MHA Nation expands 4 Bears Casino with new sportsbook and second property
A new sportsbook, a hotel tower, and a planned second casino put the Three Affiliated Tribes among the Northern Plains' most ambitious operators.
The Mandan, Hidatsa and Arikara Nation is reshaping its gaming footprint on the Fort Berthold Reservation, pairing a new retail sportsbook at its flagship 4 Bears Casino & Lodge with a hotel tower under construction and plans for a second gaming property. Taken together, the moves mark one of the more ambitious tribal gaming expansions in the Northern Plains, in a state that rarely features in national tribal gaming coverage.
At the center of the sports-betting piece is a multi-year agreement with technology supplier Kambi to run on-property wagering at 4 Bears, which sits in New Town along the shore of Lake Sakakawea. The deal replaces the casino's previous third-party sportsbook provider with a suite of self-service kiosks, over-the-counter terminals, and bring-your-own-device functionality, and it carries a stated path toward on-premise mobile wagering and, potentially, broader statewide operation should regulatory conditions allow.
A flagship property gets bigger
4 Bears Casino & Lodge is the economic anchor for the MHA Nation, also known as the Three Affiliated Tribes. The property has been expanding in recent years with an added events center and a new hotel tower now under construction, and tribal leaders are advancing plans for a second casino, to be known as Son of Star. The buildout reflects a familiar pattern across Indian Country: reinvesting gaming revenue into hospitality capacity that keeps visitors on-site longer and diversifies the operation beyond the slot floor.
For a reservation economy, that reinvestment carries weight well beyond the gaming floor. Net revenue from tribal gaming is restricted under federal law to a defined set of governmental and community purposes, a structure that channels casino proceeds into tribal services and infrastructure rather than private hands. Readers new to that framework can start with our Legal Guide to IGRA and Class III gaming.
Location shapes the strategy. New Town sits on Lake Sakakawea, the vast reservoir behind the Garrison Dam and a regional draw for boating, fishing, and tourism, while the surrounding Bakken region has cycled through energy-driven booms that bring transient workers and disposable income. A hotel tower and an events center let 4 Bears capture more of that traffic, turning day visitors into overnight guests and giving the property a reason to compete for conferences and entertainment bookings that would otherwise leave the reservation.
Sports betting comes to Fort Berthold
The Kambi partnership is notable less for its size than for what it represents. Most tribal sportsbooks in the United States remain retail operations anchored to the casino floor, especially in states without a statewide mobile market. North Dakota fits that mold, and the MHA Nation's investment shows how mid-market tribes are adopting the same sportsbook technology stack used by far larger operators, scaled to fit their properties and compacts.

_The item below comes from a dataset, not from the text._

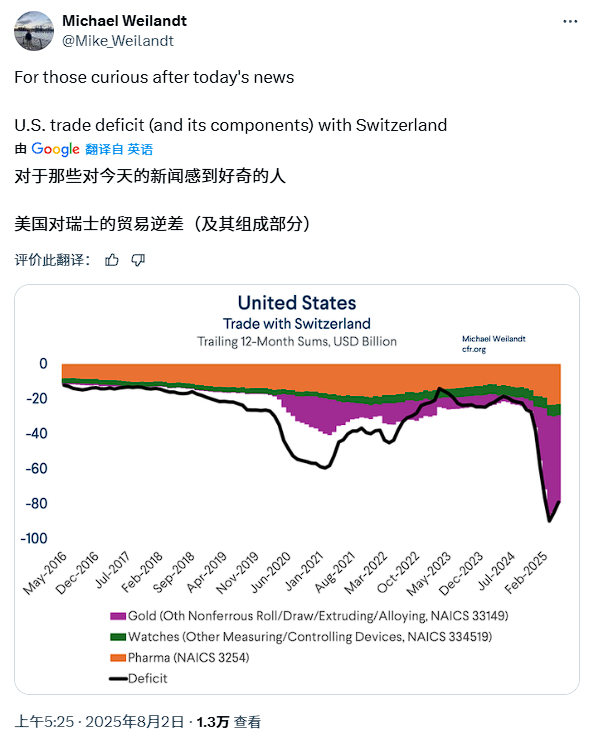595x740 pixels.
Task: Click the original English tweet text
Action: click(230, 101)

The headline numbers in tribal gaming come from California, Florida, and Oklahoma. But the growth at the edges — in places like North Dakota and Alaska — is where the industry's next chapter is being written.
Whether on-property mobile follows depends on regulatory conditions the agreement explicitly leaves open. The distinction between a retail sportsbook and a true mobile market is more than cosmetic; it determines how, and where, bettors can place wagers, and it sits at the heart of the so-called hub-and-spoke models that have spread in other states. We unpack that architecture in our explainer on the hub-and-spoke tribal sports betting model.

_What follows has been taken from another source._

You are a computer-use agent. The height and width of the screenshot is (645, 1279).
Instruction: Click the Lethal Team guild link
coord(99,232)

What it signals for emerging tribal markets
The MHA Nation expansion lands at a moment when tribal gaming nationally is setting revenue records, even as that growth concentrates heavily in a handful of mature markets. Emerging operations like 4 Bears start from a smaller base, but they illustrate how the industry's footprint keeps widening into states and regions that have historically punched below their weight. The economic stakes for the communities involved are detailed in our 2025 economic impact report.

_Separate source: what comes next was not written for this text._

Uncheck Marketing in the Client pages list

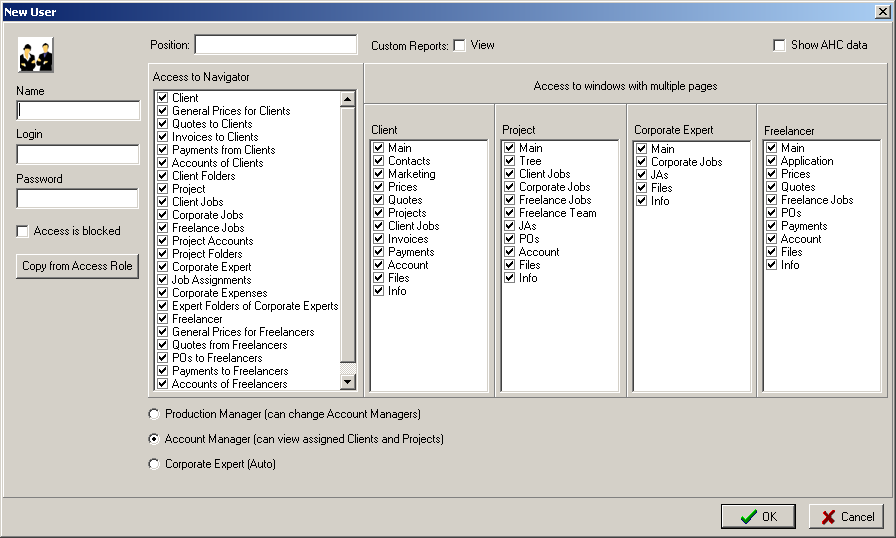pyautogui.click(x=378, y=174)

The planned Son of Star Casino is the clearest signal of ambition. A second property diversifies the Nation's gaming revenue across more than one site, spreads risk, and extends the operation's reach to a different pocket of the reservation and its visitors. For tribes operating in lower-population states, multiplying modest properties can be a more durable strategy than betting everything on a single mega-resort that the local market may not support.
For the Three Affiliated Tribes, the calculus is local: a larger flagship, a modern sportsbook, a second property on the way, and a hotel tower meant to capture more of the visitors drawn to Lake Sakakawea. None of it will move national revenue figures on its own. But it is a clear statement that the MHA Nation intends to be a more substantial player, and a reminder that tribal gaming's center of gravity, while still anchored in the big markets, continues to spread outward along the map.